The extensive grid-connected photovoltaic (PV) systems have given rise to numerous challenges to the stability of power systems. Flexible power point tracking (FPPT) strategy can bring flexibility and frequency support functionality to PV power generation, which is designed to control the output active power to a given active power command value. As many maximum power point tracking methods under partial shading conditions (PSC) are studied, specific technical methods are still needed to realize FPPT under PSC. This paper proposes a mathematical model for determining the power-voltage (P-V) characteristics of PV array under PSC and a novel model-based FPPT method under PSC. Firstly, an analytical model is established to ascertain the features of the multi-peaks P-V curve of PV array under PSC. Secondly, the mathematical model for accurately calculating the voltage value of each trough point on the multi-peaks P-V curve is proposed, without measuring irradiance and temperature. Comparison between actual voltage value and calculated voltage value and sensitivity analysis have validated the high accuracy of the proposed mathematical model.
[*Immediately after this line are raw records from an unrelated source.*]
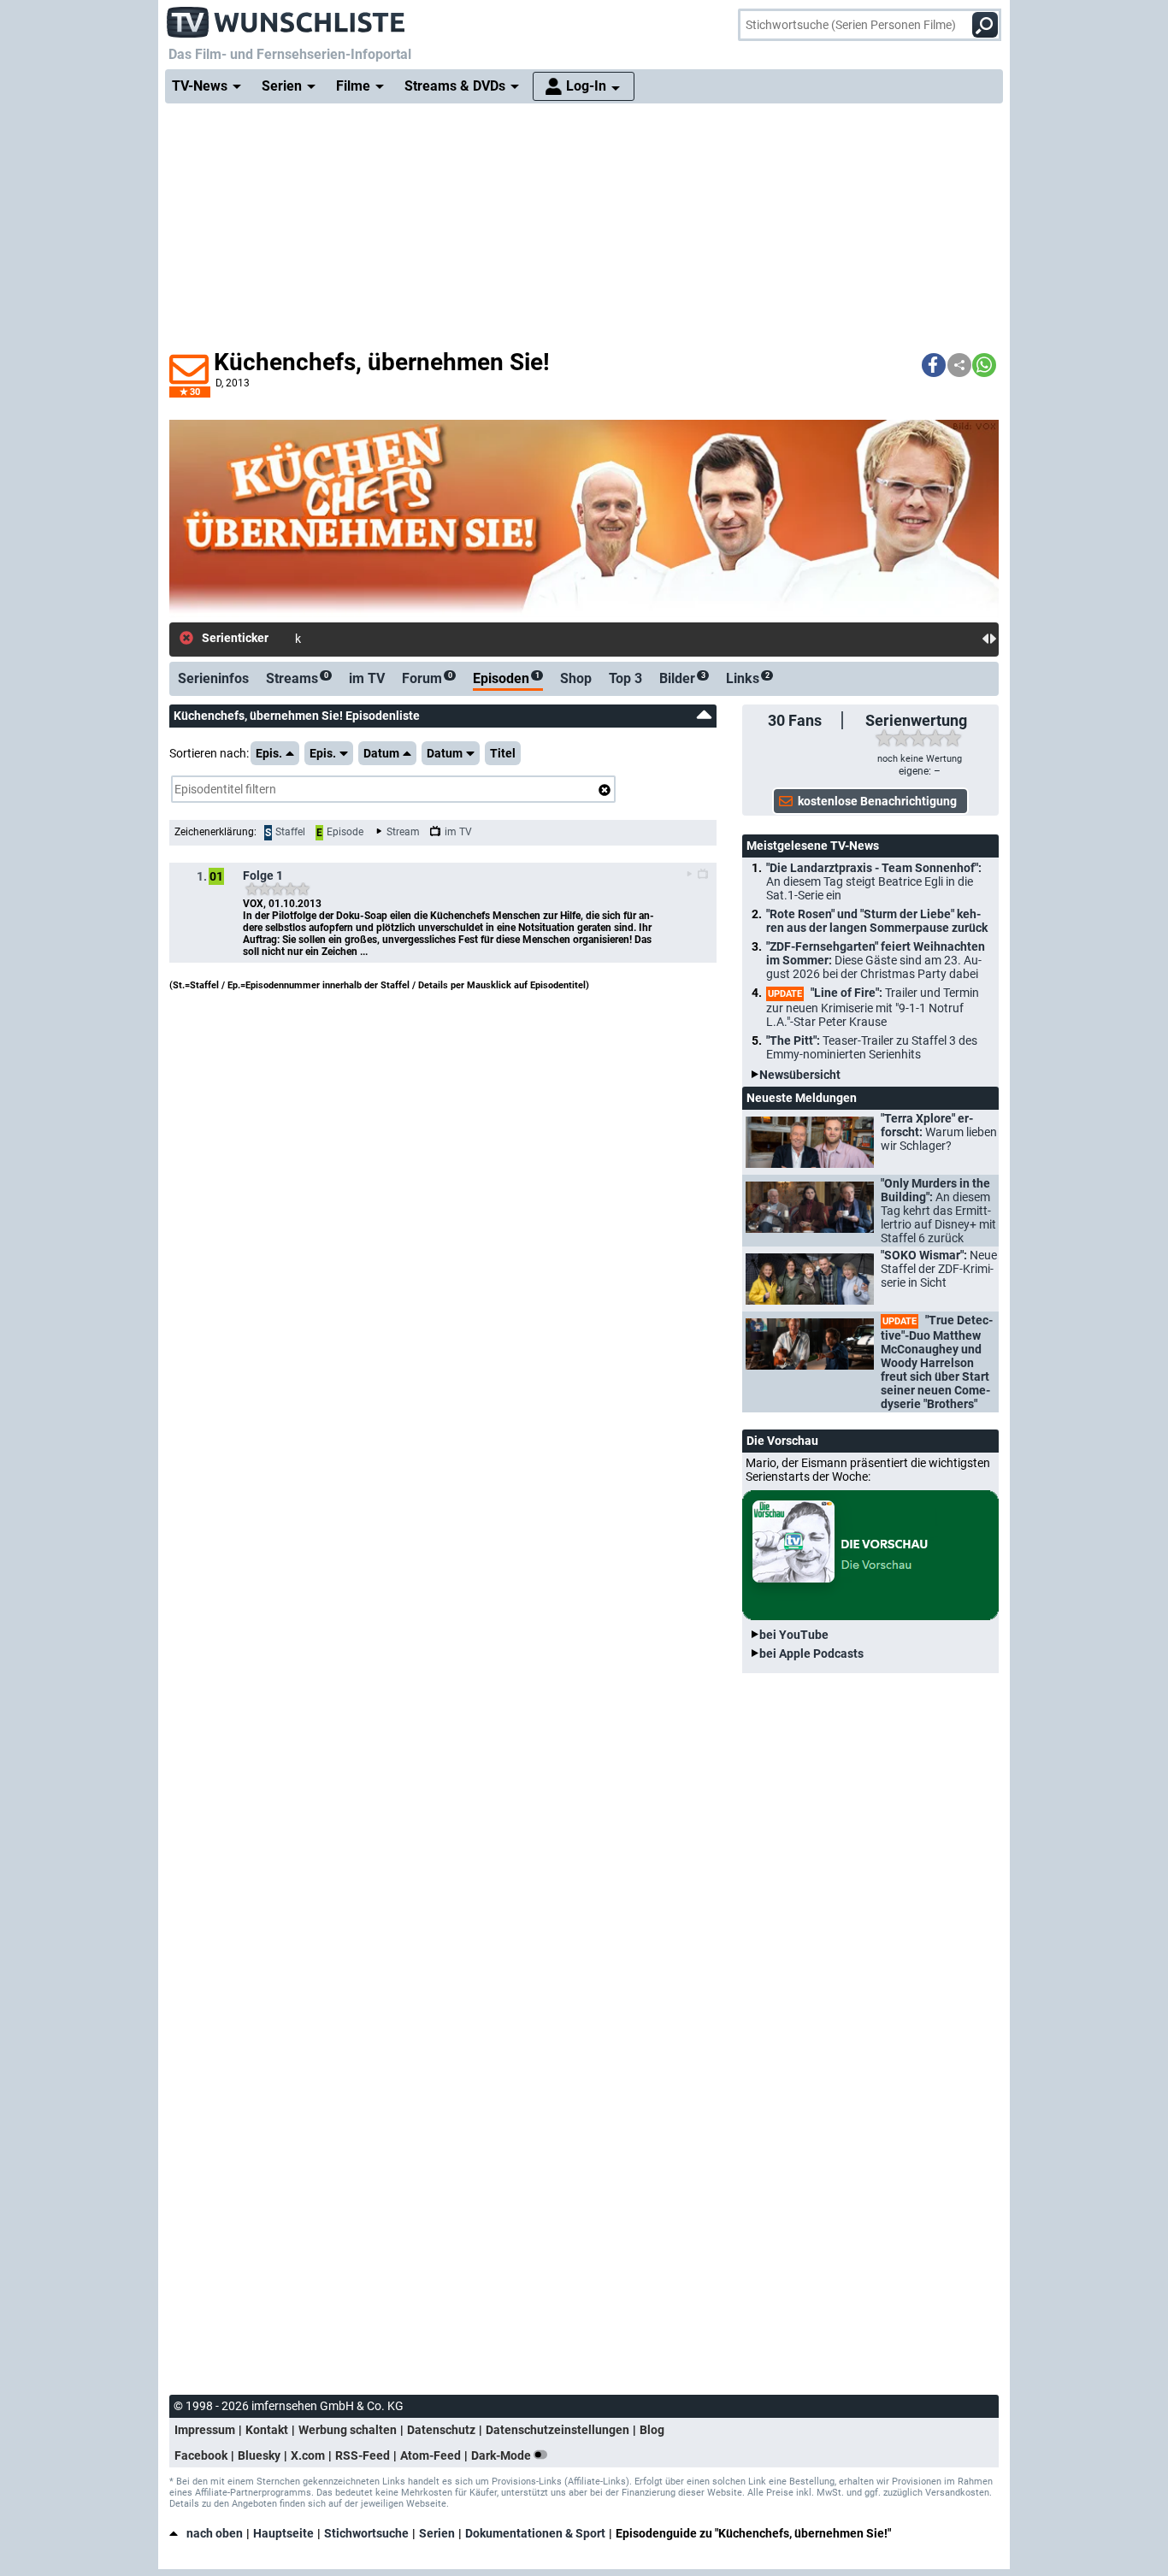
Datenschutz (441, 2430)
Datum (381, 753)
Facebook (200, 2455)
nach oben (214, 2533)
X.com (308, 2455)
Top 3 (625, 678)
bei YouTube (794, 1635)
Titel (503, 753)
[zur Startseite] (286, 17)
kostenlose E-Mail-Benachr (365, 638)
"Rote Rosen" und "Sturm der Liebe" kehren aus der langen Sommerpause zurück (877, 920)
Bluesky (259, 2455)
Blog (652, 2430)
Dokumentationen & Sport (535, 2533)
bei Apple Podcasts (811, 1653)
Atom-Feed (430, 2455)
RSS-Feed (362, 2455)
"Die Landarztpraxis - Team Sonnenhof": (874, 881)
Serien (437, 2533)
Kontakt (266, 2430)
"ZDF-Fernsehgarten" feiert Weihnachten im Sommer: (875, 960)
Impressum (204, 2430)
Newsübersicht (800, 1075)
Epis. (269, 753)
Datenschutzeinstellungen (557, 2430)
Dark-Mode (502, 2455)
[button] (934, 365)
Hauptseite (283, 2533)
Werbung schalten (347, 2430)
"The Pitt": (871, 1047)
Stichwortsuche (366, 2533)
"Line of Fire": (872, 1007)
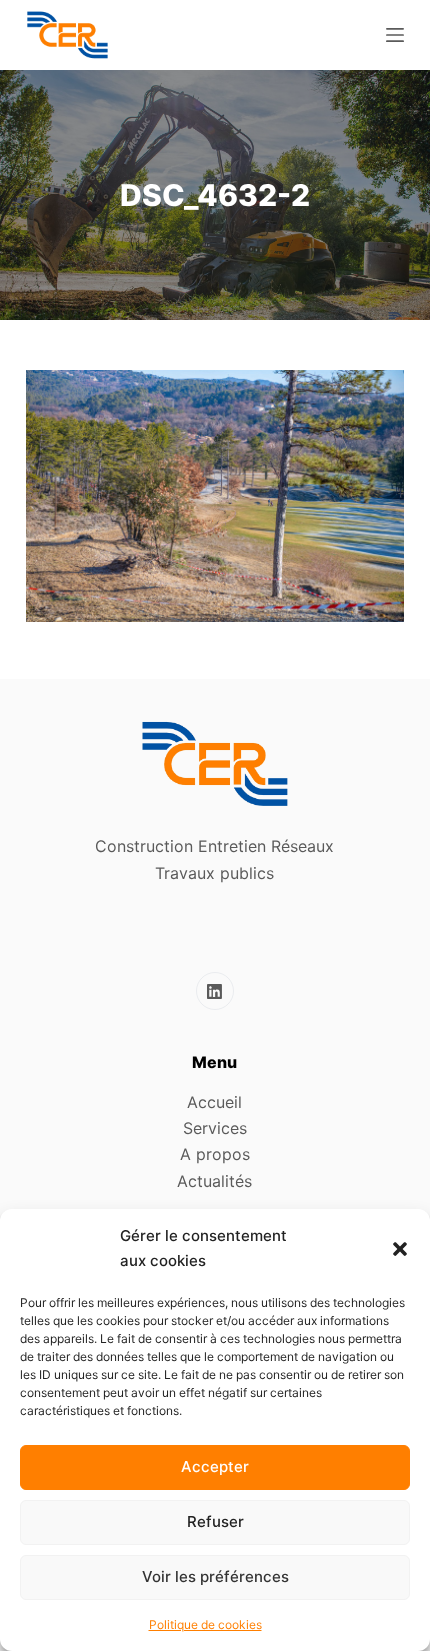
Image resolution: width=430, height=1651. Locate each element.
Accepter (215, 1466)
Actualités (214, 1181)
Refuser (215, 1521)
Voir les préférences (215, 1576)
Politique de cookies (205, 1624)
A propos (215, 1154)
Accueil (214, 1102)
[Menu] (395, 35)
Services (215, 1128)
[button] (400, 1249)
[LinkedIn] (215, 991)
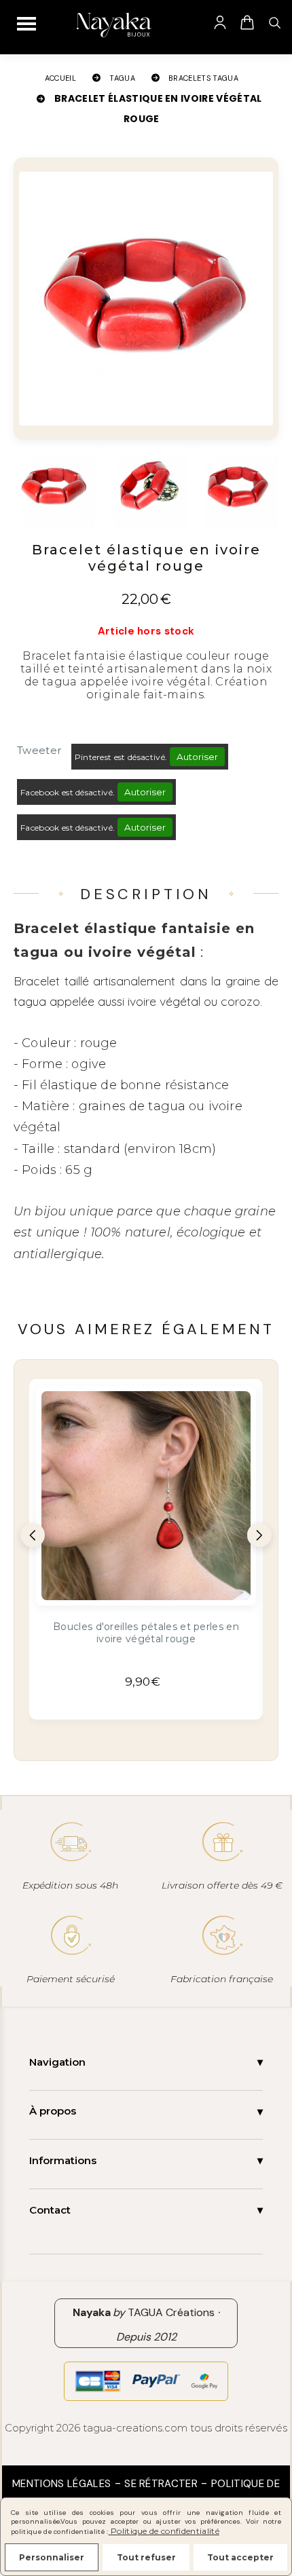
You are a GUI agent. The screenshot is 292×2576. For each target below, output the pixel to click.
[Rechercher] (274, 22)
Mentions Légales (61, 2483)
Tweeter (39, 750)
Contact (50, 2209)
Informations (62, 2160)
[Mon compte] (220, 22)
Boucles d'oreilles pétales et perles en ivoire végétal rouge (146, 1633)
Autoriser (197, 756)
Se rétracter (161, 2483)
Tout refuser (146, 2557)
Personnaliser (51, 2557)
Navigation (57, 2062)
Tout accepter (240, 2557)
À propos (52, 2110)
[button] (32, 1535)
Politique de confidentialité (164, 2531)
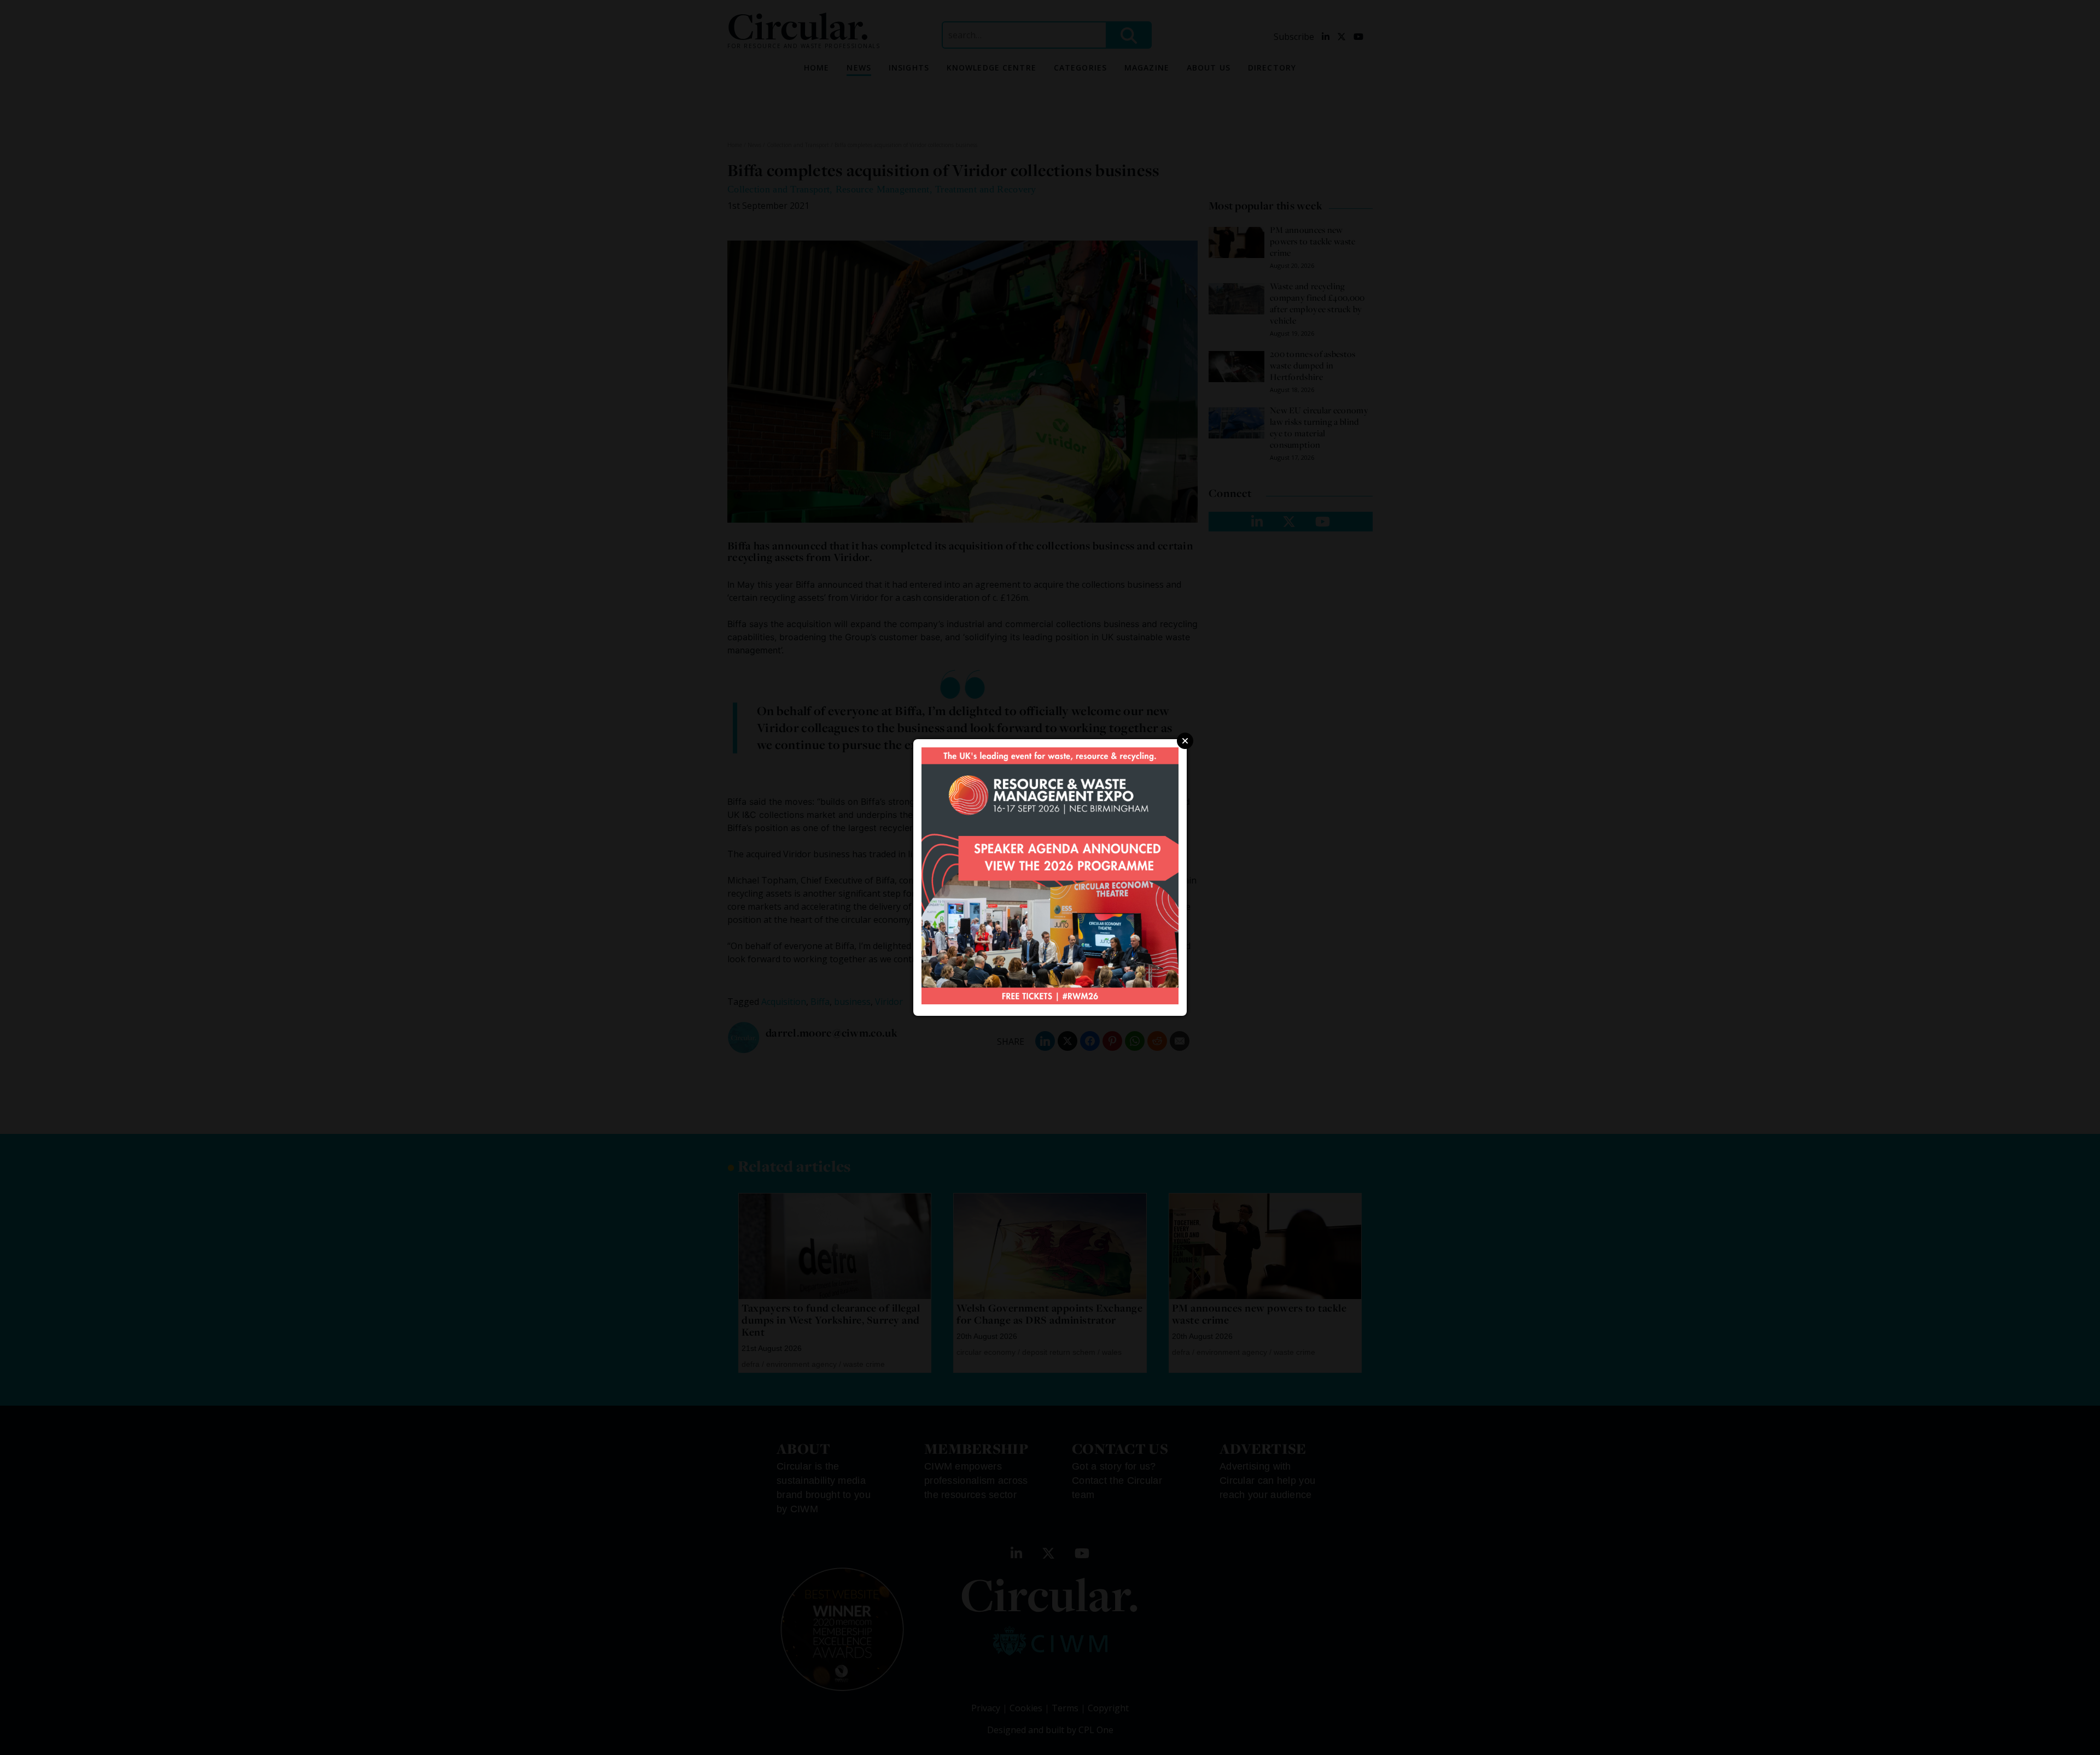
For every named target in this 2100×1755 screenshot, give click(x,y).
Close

Finally, according to the above analytical model, a skip-compare-locate FPPT method is proposed, which can realize quick and accurate tracking of any active power command value. Simulation results verify the advanced performance of the proposed FPPT method compared with other existing methods in terms of tracking accuracy, tracking speed, and algorithm complexity, especially under complex PSC with multiple peaks. Experimental results further prove the effectiveness and practicality of the proposed FPPT method.